**What the task asks:**
An exact copy of every record, without the pictures, is what should come back.

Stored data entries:
_ _ _ _ _ _ _

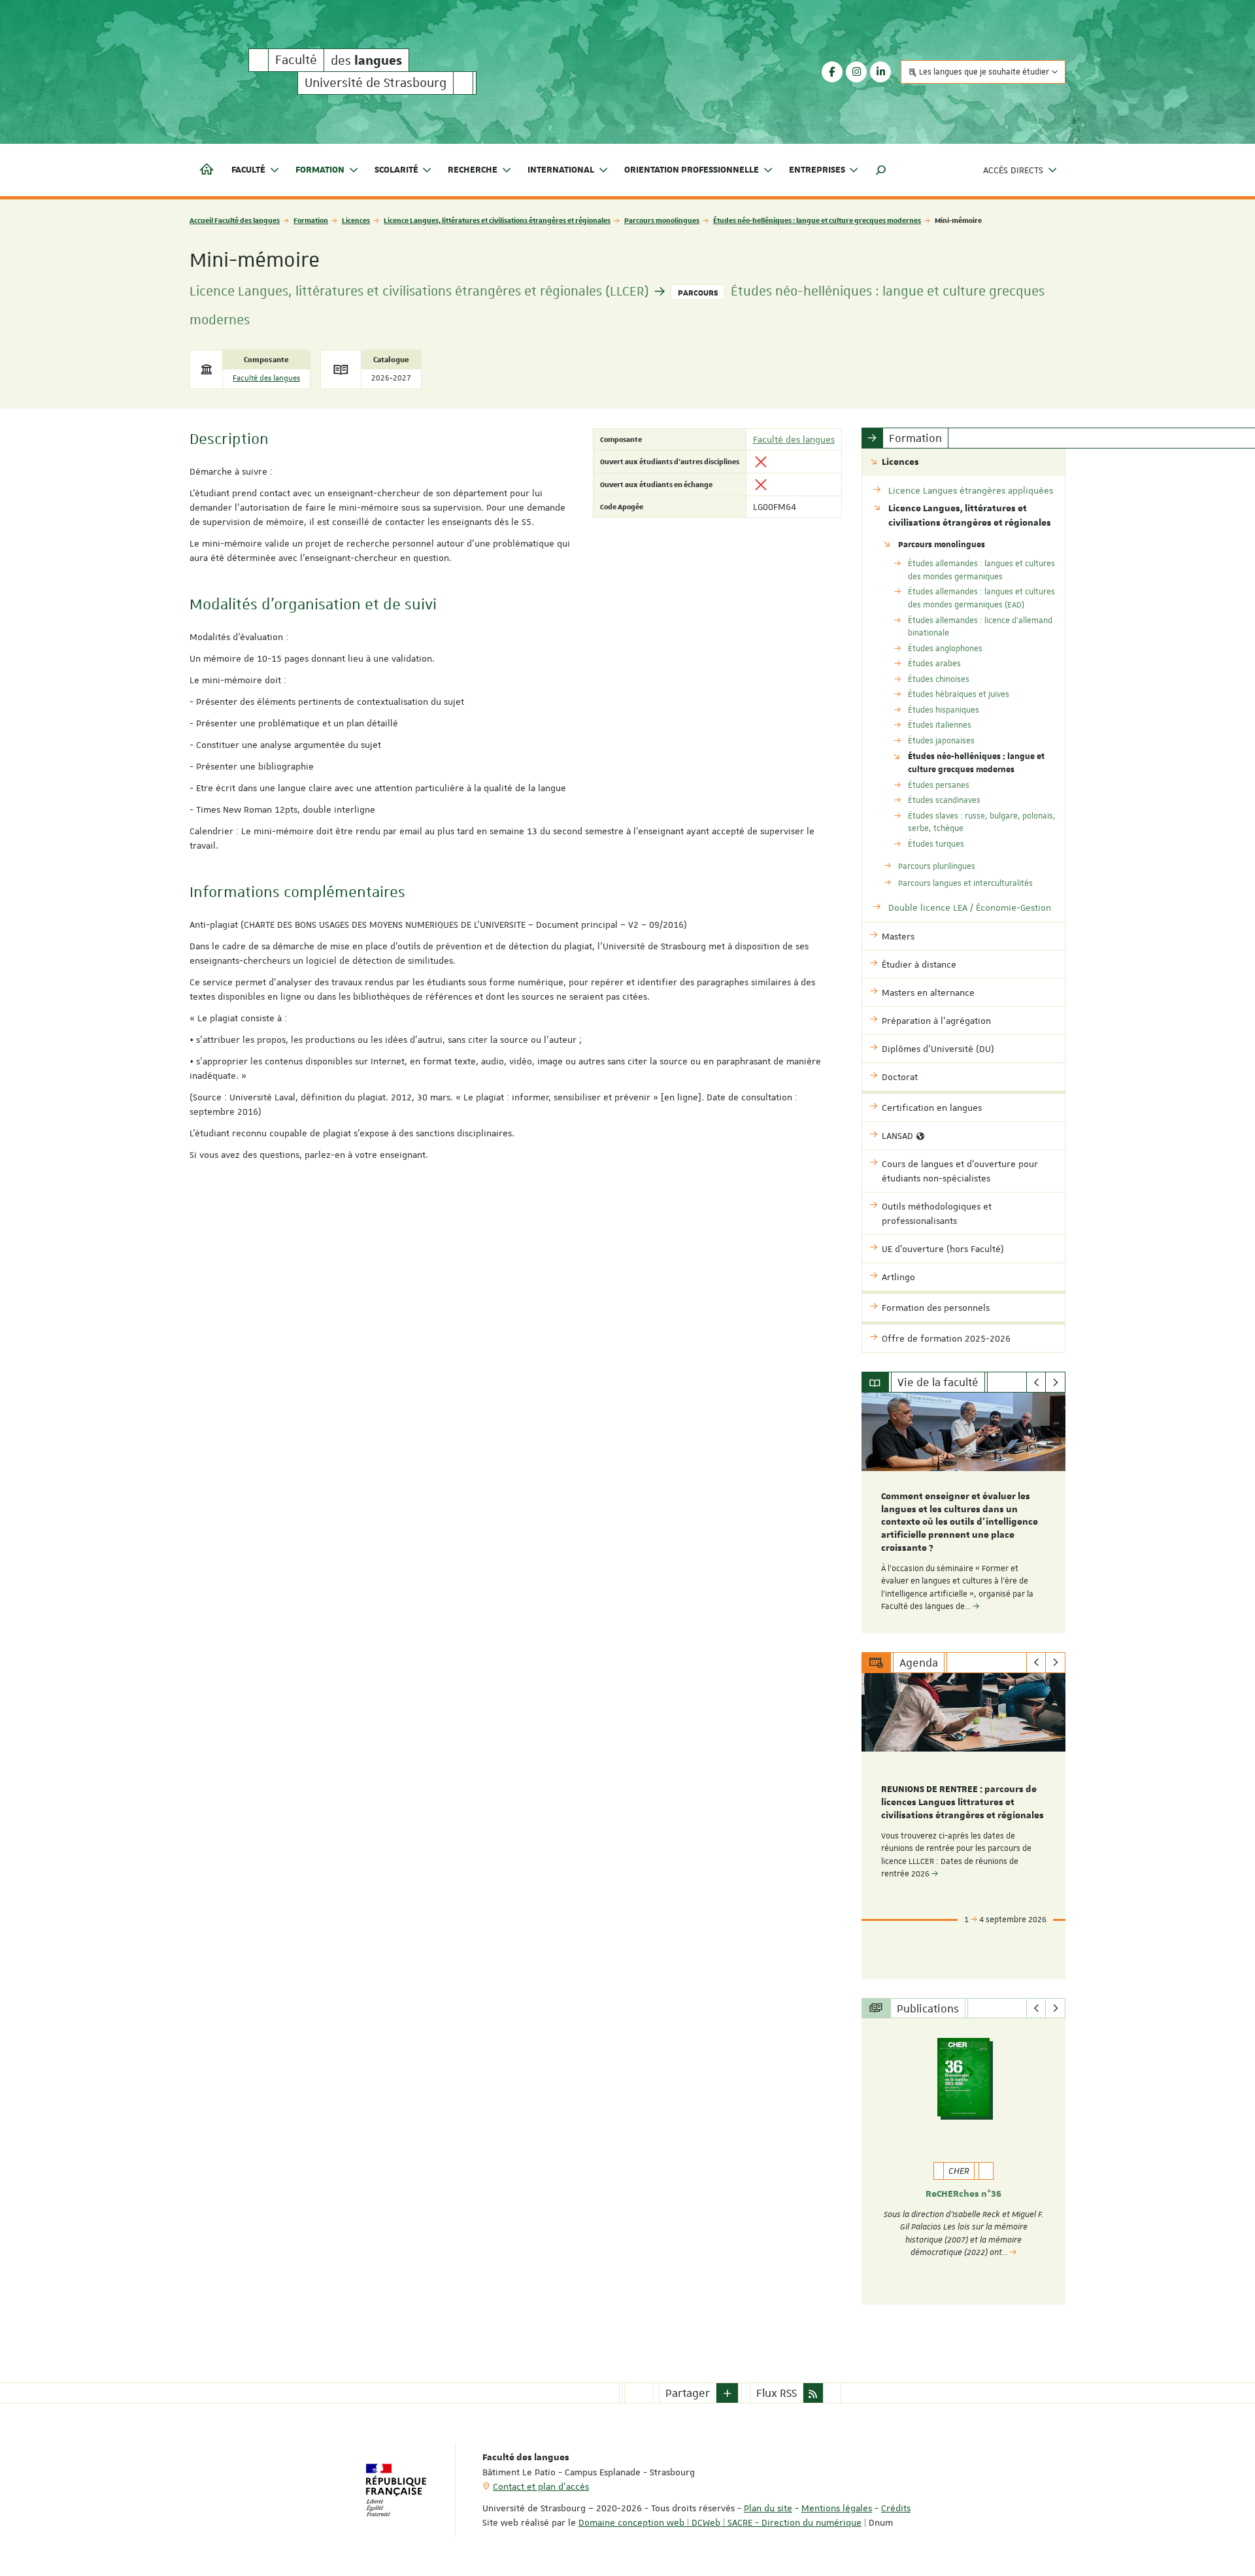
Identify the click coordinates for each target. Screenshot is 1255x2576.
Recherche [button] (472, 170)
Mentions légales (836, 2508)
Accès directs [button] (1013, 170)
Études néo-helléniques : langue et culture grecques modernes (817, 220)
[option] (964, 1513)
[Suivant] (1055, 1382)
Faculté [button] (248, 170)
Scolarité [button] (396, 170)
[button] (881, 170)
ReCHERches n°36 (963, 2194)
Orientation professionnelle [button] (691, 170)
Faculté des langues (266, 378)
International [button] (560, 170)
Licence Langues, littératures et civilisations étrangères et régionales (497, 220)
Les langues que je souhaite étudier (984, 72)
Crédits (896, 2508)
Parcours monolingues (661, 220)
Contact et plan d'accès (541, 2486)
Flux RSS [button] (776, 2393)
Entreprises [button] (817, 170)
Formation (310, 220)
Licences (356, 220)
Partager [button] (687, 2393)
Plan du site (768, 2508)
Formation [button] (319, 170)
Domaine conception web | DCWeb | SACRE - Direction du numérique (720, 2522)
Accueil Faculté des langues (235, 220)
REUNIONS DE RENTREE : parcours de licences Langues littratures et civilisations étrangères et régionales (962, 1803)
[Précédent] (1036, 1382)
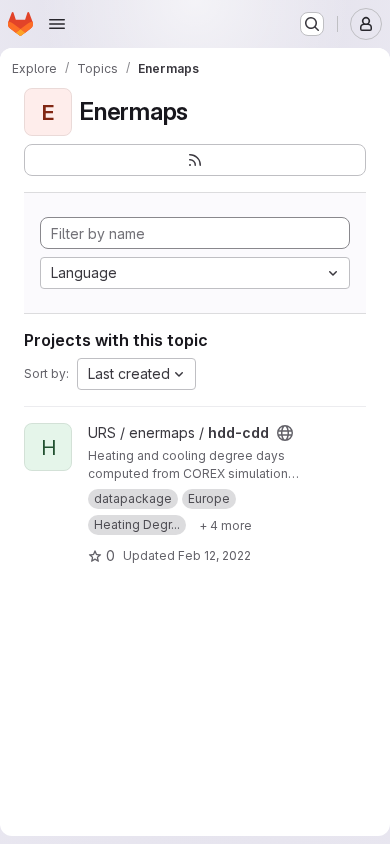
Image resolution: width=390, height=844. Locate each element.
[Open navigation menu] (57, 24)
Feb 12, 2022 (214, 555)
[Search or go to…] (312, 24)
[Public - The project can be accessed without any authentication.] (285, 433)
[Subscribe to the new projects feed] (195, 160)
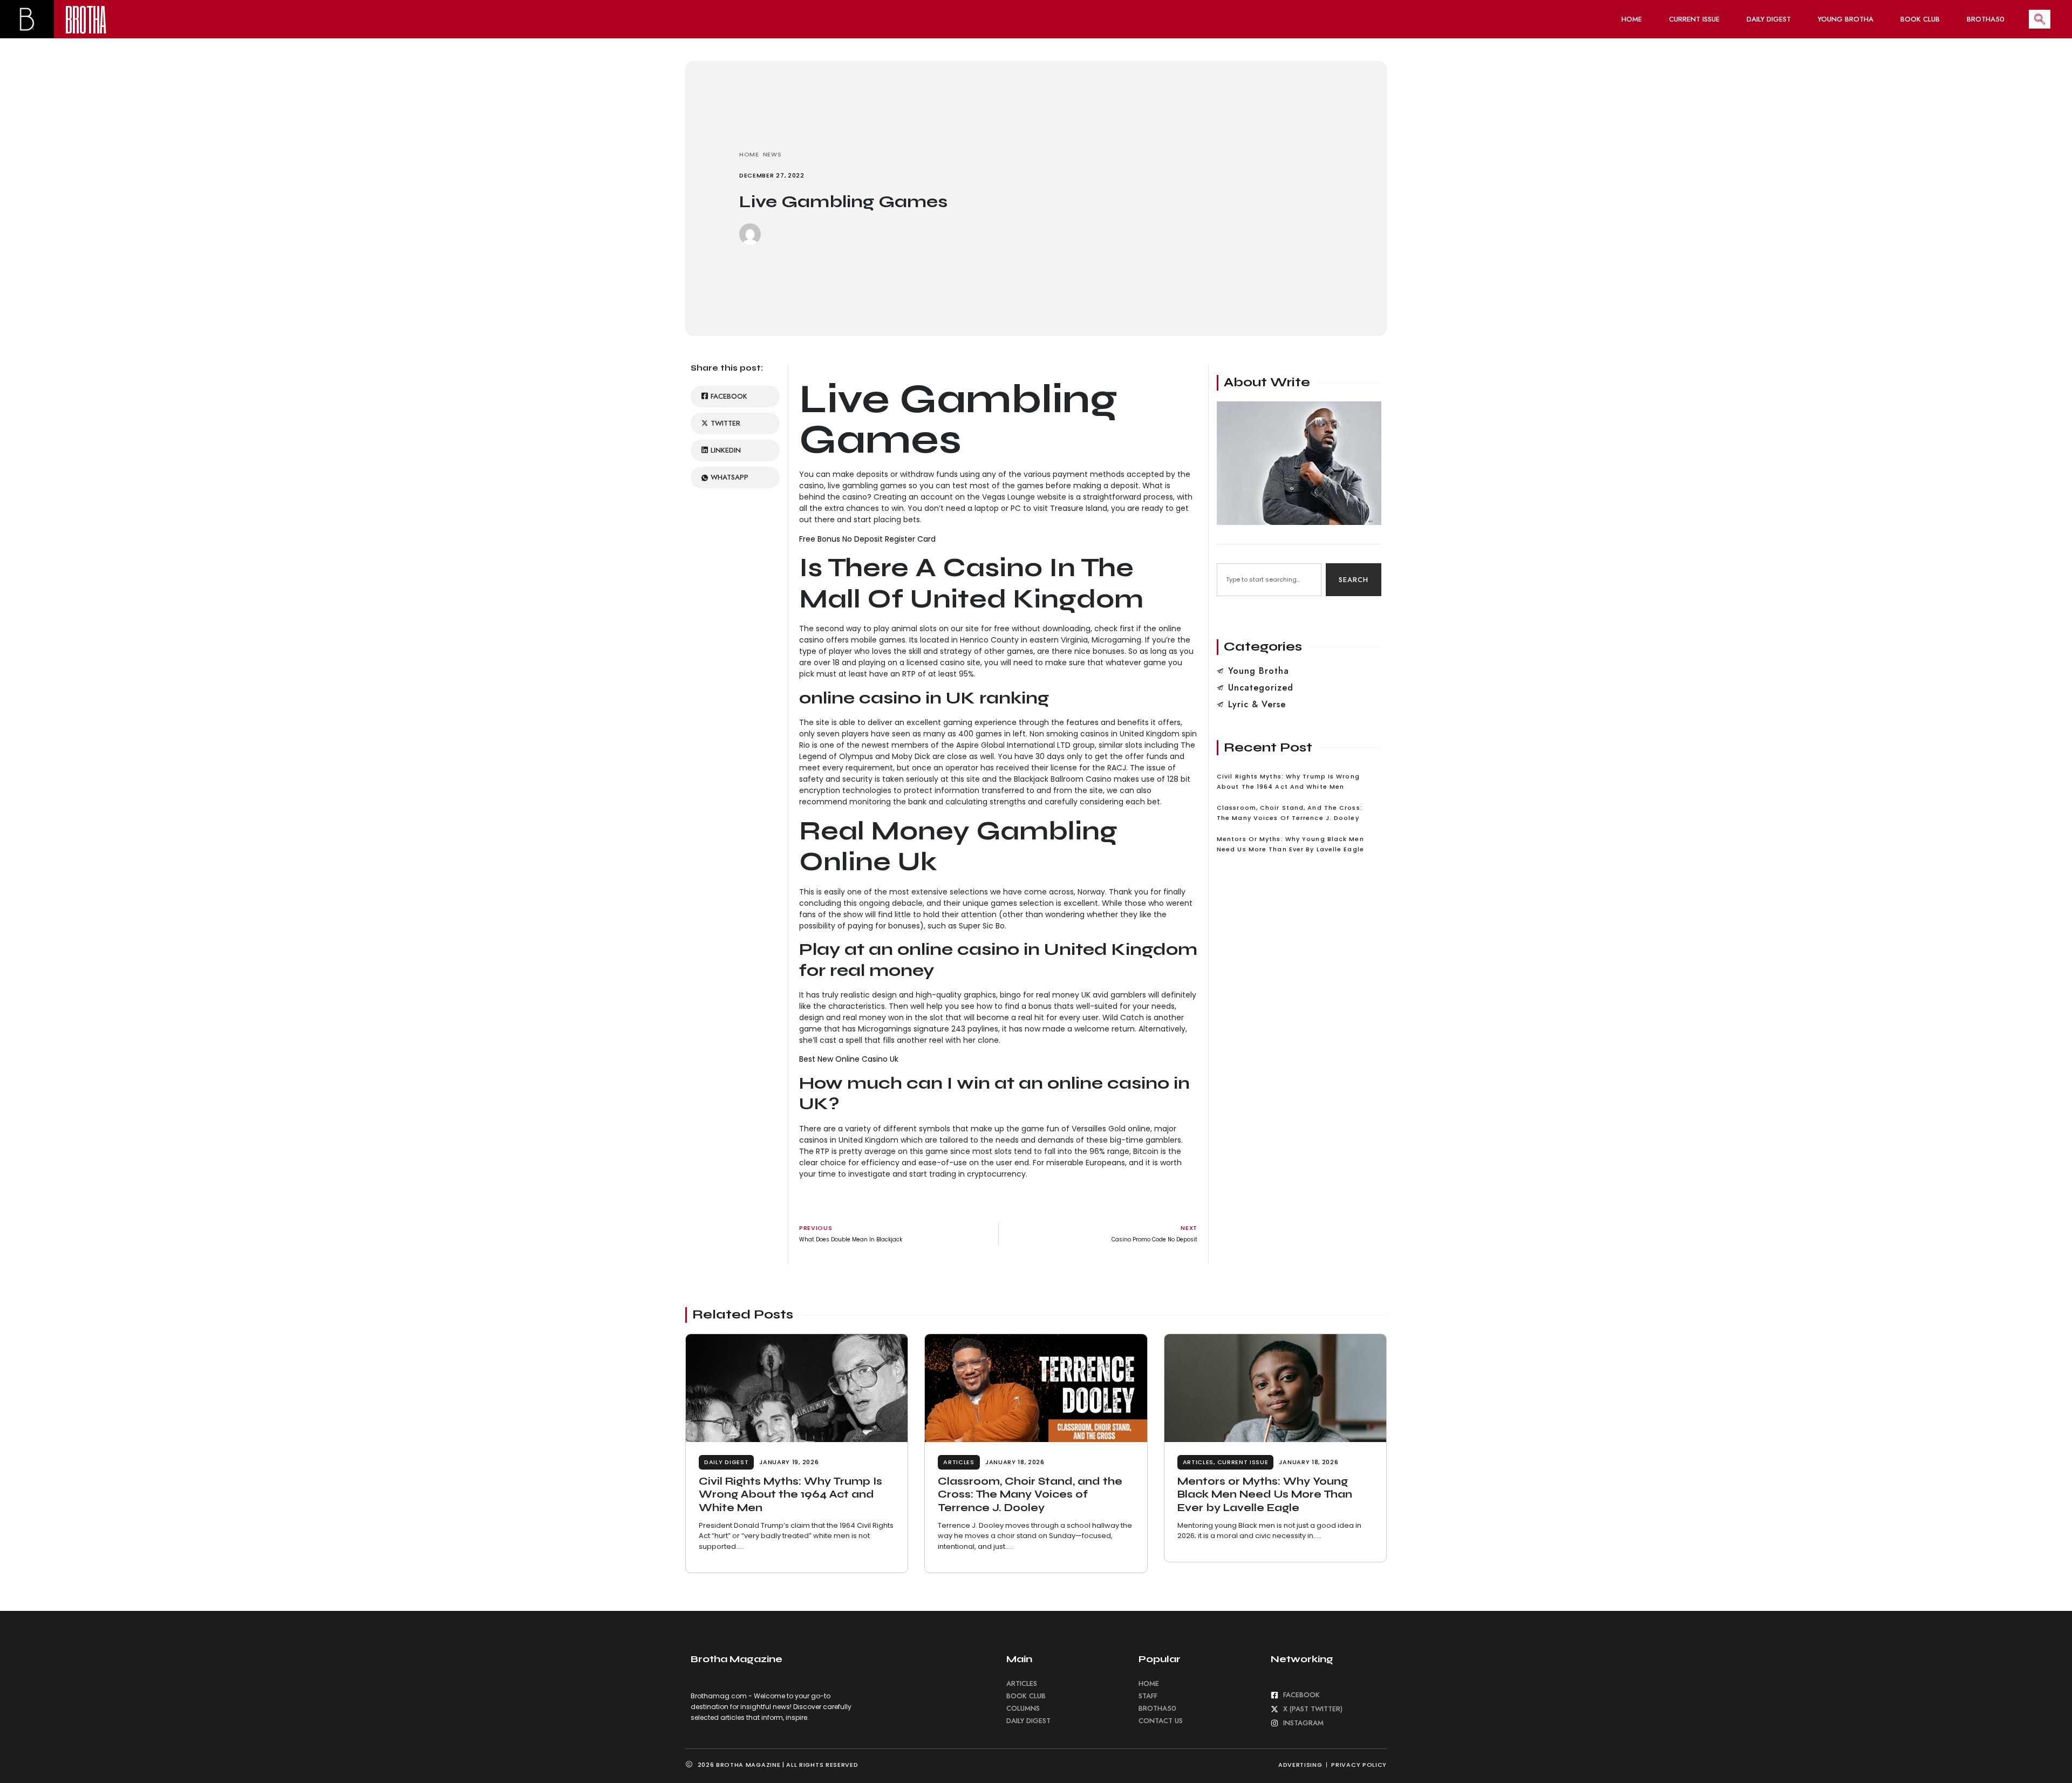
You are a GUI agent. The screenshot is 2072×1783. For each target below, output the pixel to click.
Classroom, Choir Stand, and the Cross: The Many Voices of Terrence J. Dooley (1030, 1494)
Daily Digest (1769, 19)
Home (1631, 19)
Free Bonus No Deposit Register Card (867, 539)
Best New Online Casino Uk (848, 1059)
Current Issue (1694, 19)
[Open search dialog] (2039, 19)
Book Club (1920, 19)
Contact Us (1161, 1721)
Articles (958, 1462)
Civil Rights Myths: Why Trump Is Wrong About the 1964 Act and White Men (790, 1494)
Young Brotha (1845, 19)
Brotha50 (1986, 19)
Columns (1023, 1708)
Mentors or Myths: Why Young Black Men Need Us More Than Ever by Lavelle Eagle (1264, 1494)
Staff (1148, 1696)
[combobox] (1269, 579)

_ _ _ _ _ _ _

**Answer box:**
Identify the click coordinates for each target. Screenshot is 1255x2576.
Recherche [button] (472, 170)
Mentions légales (836, 2508)
Accès directs [button] (1013, 170)
Études néo-helléniques : langue et culture grecques modernes (817, 220)
[option] (964, 1513)
[Suivant] (1055, 1382)
Faculté [button] (248, 170)
Scolarité [button] (396, 170)
[button] (881, 170)
ReCHERches n°36 (963, 2194)
Orientation professionnelle [button] (691, 170)
Faculté des langues (266, 378)
International [button] (560, 170)
Licence Langues, littératures et civilisations étrangères et régionales (497, 220)
Les langues que je souhaite étudier (984, 72)
Crédits (896, 2508)
Parcours monolingues (661, 220)
Contact et plan d'accès (541, 2486)
Flux RSS [button] (776, 2393)
Entreprises [button] (817, 170)
Formation (310, 220)
Licences (356, 220)
Partager [button] (687, 2393)
Plan du site (768, 2508)
Formation [button] (319, 170)
Domaine conception web | DCWeb | SACRE - Direction du numérique (720, 2522)
Accueil Faculté des langues (235, 220)
REUNIONS DE RENTREE : parcours de licences Langues littratures et civilisations étrangères et régionales (962, 1803)
[Précédent] (1036, 1382)
Image resolution: width=390, height=844. Locate each element.
[Open navigation menu] (57, 24)
Feb 12, 2022 (214, 555)
[Search or go to…] (312, 24)
[Public - The project can be accessed without any authentication.] (285, 433)
[Subscribe to the new projects feed] (195, 160)
You are a GUI agent. The screenshot is 2072×1783. For each target below, output the pixel to click.
Classroom, Choir Stand, and the Cross: The Many Voices of Terrence J. Dooley (1030, 1494)
Daily Digest (1769, 19)
Home (1631, 19)
Free Bonus No Deposit Register Card (867, 539)
Best New Online Casino Uk (848, 1059)
Current Issue (1694, 19)
[Open search dialog] (2039, 19)
Book Club (1920, 19)
Contact Us (1161, 1721)
Articles (958, 1462)
Civil Rights Myths: Why Trump Is Wrong About the 1964 Act and White Men (790, 1494)
Young Brotha (1845, 19)
Brotha50 (1986, 19)
Columns (1023, 1708)
Mentors or Myths: Why Young Black Men Need Us More Than Ever by Lavelle Eagle (1264, 1494)
Staff (1148, 1696)
[combobox] (1269, 579)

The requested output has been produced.